Tabalia, Guadacanal, Solomon Islands.

Readings: Jeremiah 15: 15-21
  2 Timothy 2: 8-13
  John 11: 20-27

It is a huge privilege to be here at Tabalia for the Memorial Eucharist of the seven Martyrs of the Melanesian Brotherhood. Today we remember with thanksgiving the lives of seven brothers who were killed in 2003 as a result of their Christian witness and work for reconciliation.

This day reminds us of the costly call of being a disciple. I feel inadequate to speak about such witnessing. You will know that the English word for ‘witness’ springs from the Greek word ‘marturion’ from which we get the word ‘martyr’. Being a witness and being a martyr go together. I am the product of late Christendom in the western world where the Church has been both comfortable and slightly ineffective in its witness. In the West, we have not really seen persecution or martyrdoms since the dissenting church of Germany stood up against Hitler during the 2nd World War (Bonhoeffer, Kolbe and others).
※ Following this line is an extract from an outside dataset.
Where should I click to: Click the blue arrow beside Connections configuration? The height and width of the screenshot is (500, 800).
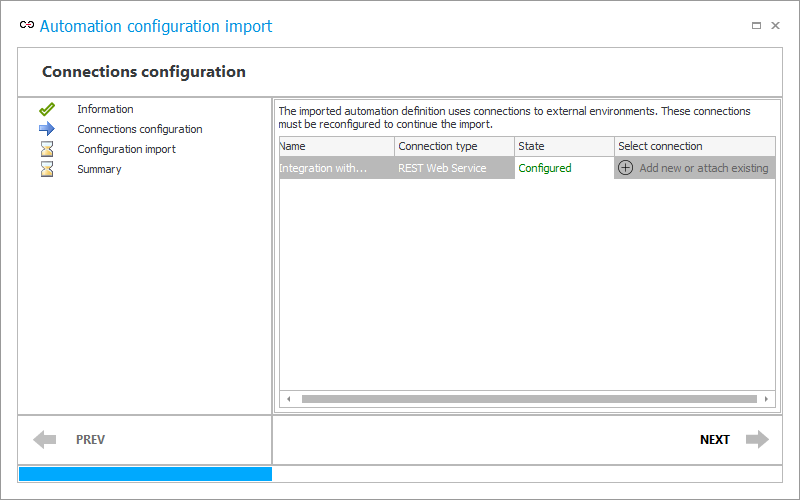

Today in other parts of the world we are aware of many Christian communities suffering for their faith: churches in Pakistan being burnt to the ground with Christian worshippers inside; Christian children kidnapped and killed in Nigeria; beheadings, stoning and crucifixion of Christians in the Middle East these past two years.
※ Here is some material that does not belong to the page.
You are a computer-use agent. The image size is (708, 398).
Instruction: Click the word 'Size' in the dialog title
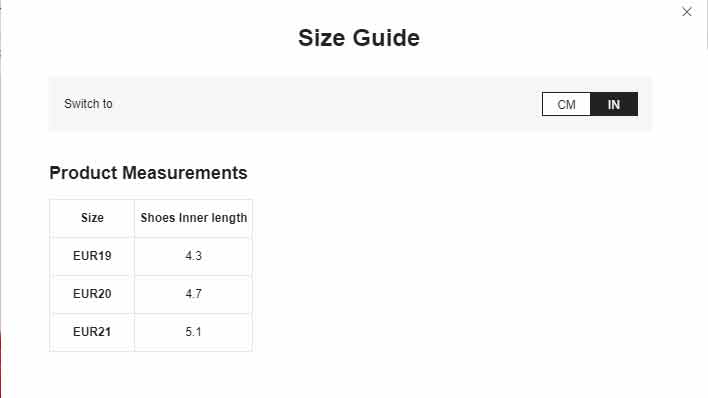click(x=321, y=37)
However, we should not be surprised. The New Testament highlights the cost of discipleship and most of the original 12 died for their faith. Hebrews 11: 35-38 describes the horrors that many followers of Jesus suffered:

‘Some were tortured, refusing to accept release in order to obtain a better resurrection. Others suffered mocking and flogging, even chains and imprisonment. They were stoned to death, they were sawn in two, they were killed by the sword…they went about in skins of sheep and goats, destitute, persecuted, tormented- of whom the world were not worthy.’
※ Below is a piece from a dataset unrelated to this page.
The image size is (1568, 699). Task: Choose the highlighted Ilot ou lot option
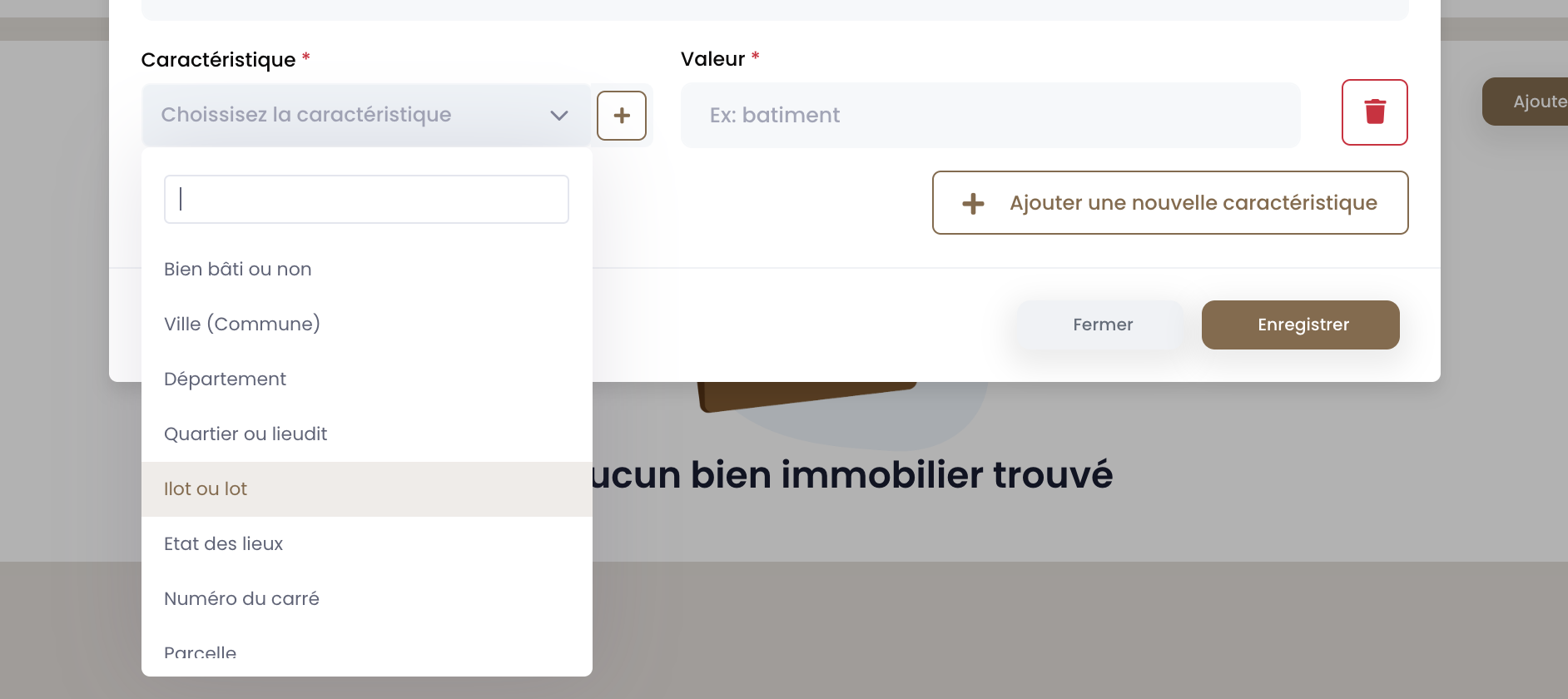pos(367,489)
Paradoxically, such suffering is often linked to the growth, of the Church. In Acts 6, the persecution of the Church leads to followers of the Way departing Jerusalem and the Gospel spreading to all parts of the world. In the late 1990’s, the Anglican Church in Nigeria grew by 150%… whilst being persecuted. Tertullian’s observation holds true: ‘The blood of the martyrs is the seed of the Church.’ I wonder, then, what the impact of the martyrdom of these seven brothers has been on Melanesian society these past 13 years?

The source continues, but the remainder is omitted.